RA’D SÛRESİ

﴿ وَيُسَبِّحُ الرَّعْدُ بِحَمْدِه۪ وَالْمَلٰٓئِكَةُ مِنْ خ۪يفَتِه۪ۚ وَيُرْسِلُ الصَّوَاعِقَ فَيُص۪يبُ بِهَا مَنْ يَشَٓاءُ وَهُمْ يُجَادِلُونَ فِي اللّٰهِۚ وَهُوَ شَد۪يدُ الْمِحَالِۜ ﴿١٣﴾

13. Ra’d (gök gürlemesi), O’nu hamd ile tesbih eder. Melekler de O’nun korkusundan tesbih ederler. Allah’u Teâlâ, yıldırımlar gönderir, onları dilediğine isâbet ettirir. Ve o kâfirler, Allah hakkında mücâdelede bulunurlar. Halbuki O, azâbı şiddetli olandır.

İzah: Bu Âyet-i Kerîme hakkında İbn-i Abbas Radiyallâhu anhumâ’dan şu Hadis-i Şerif nakledilmiştir:

Yahudiler, Resûlullah Sallallâhu aleyhi ve sellem’e gelerek: ″Yâ Ebe’l-Kasım! Ra’d’ın ne olduğunu bize bildir?″ deyince, Resûlullah Sallallâhu aleyhi ve sellem buyurdu ki:

مَلَكٌ مِنَ الْمَلَائِكَةِ مُوَكَّلٌ بِالسَّحَابِ مَعَهُ مَخَارِيقُ مِنْ نَارٍ يَسُوقُ بِهَا السَّحَابَ حَيْثُ شَاءَ اللّٰهُ فَقَالُوا فَمَا هَذَا الصَّوْتُ الَّذِي نَسْمَعُ قَالَ زَجْرُهُ بِالسَّحَابِ إِذَا زَجَرَهُ حَتَّى يَنْتَهِيَ إِلَى حَيْثُ أُمِرَ قَالُوا صَدَقْتَ (ت عن ابن عباس(

″Ra’d, meleklerden bulutlarla vazifeli olan bir melektir. Yanında ateşten kırbaçlar vardır; bunlarla bulutları Allah’ın dilediği yere sürer.″ Yahudiler, ″O halde işittiğimiz ses nedir?″ diye sorunca, buyurdu ki: ″Emredildiği yere kadar varması için bulutu sürdüğü zaman onu zorlamasıdır.″ Yahudiler: ″Doğru söyledin″ dediler.[1]
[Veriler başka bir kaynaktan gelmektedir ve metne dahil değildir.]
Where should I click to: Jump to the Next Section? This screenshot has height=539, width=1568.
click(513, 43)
Resûlullah Sallallâhu aleyhi ve sellem bir diğer Hadis-i Şerif’inde de şöyle buyurmuştur:

إِذَا سَمِعْتُمُ الرَّعْدَ فَاذْكُرُوا اللّٰهَ، فَإِنَّهُ لَا يُصِيبُ ذَاكِرًا (طب عن ابن عباس(

″Gök gürlemesini işittiğiniz zaman, Allah’ı zikredin. Muhakkak ki Allah’ı zikreden birine, o isâbet etmez.″[2]
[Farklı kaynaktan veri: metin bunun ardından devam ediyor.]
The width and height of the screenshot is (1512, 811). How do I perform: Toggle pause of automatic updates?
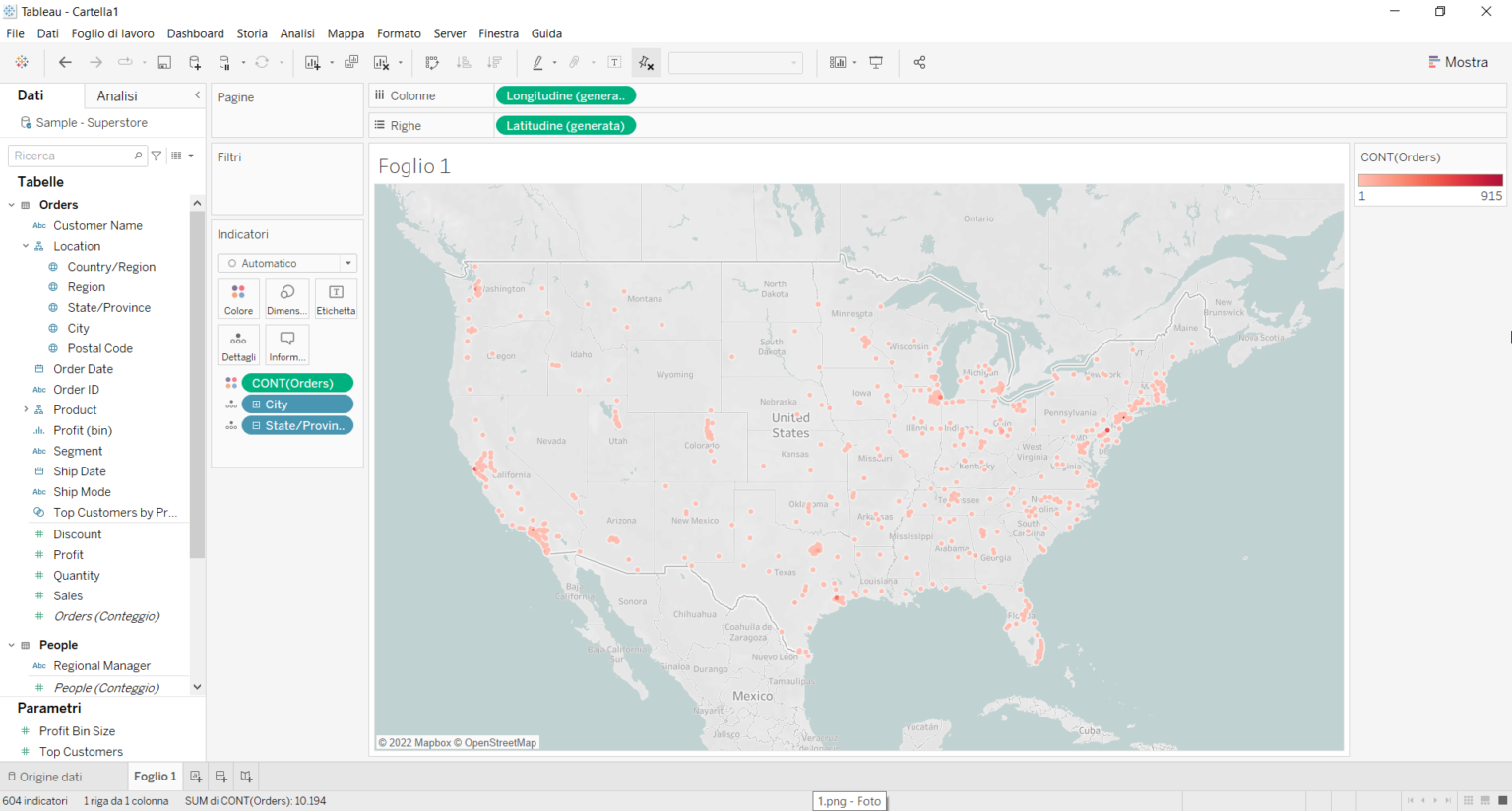[224, 62]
Bu Âyet-i Kerîme’nin nüzul sebebine dair de şu hâdise nakledilmiştir:

Peygamberimiz Sallallâhu aleyhi ve sellem câhiliye Araplarının azgınlarından birine bir kaç Sahâbe göndererek, onu İslâm’a dâvet etti. Bu azgın kişi onlara şöyle dedi: ″Bana Muhammed’in Rabbinin mâ­hiyetini; gümüşten mi, demirden mi, bakırdan mı olduğu­nu haber verin?″ Yanına gidenler onun söylediği bu sözden dehşete kapıldılar. Bunun üzerine bu azgın kişi: ″Ben, Muhammed’in tanımadığı bir Rabbe mi icâbet edip çağrısını kabul edeyim″ dedi.
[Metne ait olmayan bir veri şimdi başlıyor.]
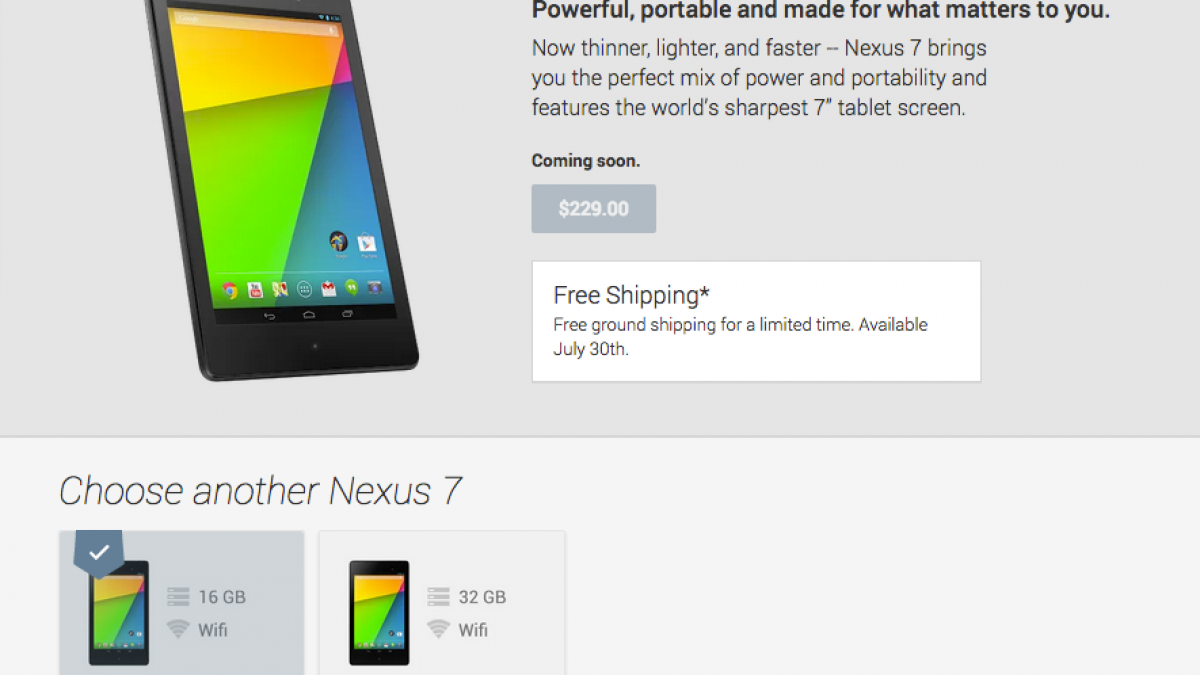1200x675 pixels.
Task: Click the Free Shipping info box
Action: (756, 321)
Peygamberimiz Sallallâhu aleyhi ve sellem defalarca ona el­çi gönderdiği halde, o yine ona benzeri sözler söylüyordu. Ona gidenlerin, onunla tartıştığı ve İslâm’a çağırdıkları bir sırada aniden bir bulut yükseldi ve bu bulut, tepelerinin üzerinde durdu. Gök gürledi, şimşek çaktı ve bir yıl­dırım düştü. Sâdece o kâfiri yaktı. Yanan o kâfirin yanından kalkanlar, Peygamberimizin yanına gelirken yolda Sahâbeden bâzıları ile karşılaştılar. Karşılatıkları Sahâbîler: ″Sizin adamınız yandı″ dediler. Onlar da: ″Nereden bildiniz?″ diye sordular. Bunun üzerine karşılatıkları Sahâbîler: Allah’u Teâlâ, Peygamberimiz Sallallâhu aleyhi ve sellem’e:

″… Ve o kâfirler, Allah hakkında mücâdelede bulunurlar. Halbuki O, azâbı şiddetli olandır″ diye geçen Sûre-i Ra’d, Âyet 13’ü vahyetti, dediler.[3]


[1] Sünen-i Tirmizî, Tefsir’ul-Kur’ân 14.

[2] Taberânî, Mu’cem’ul-Kebir, Hadis No: 11208.

[3] Benzer rivâyet için, Rudânî, Cem’ul-Fevaid, Hadis No: 7028’e bakınız.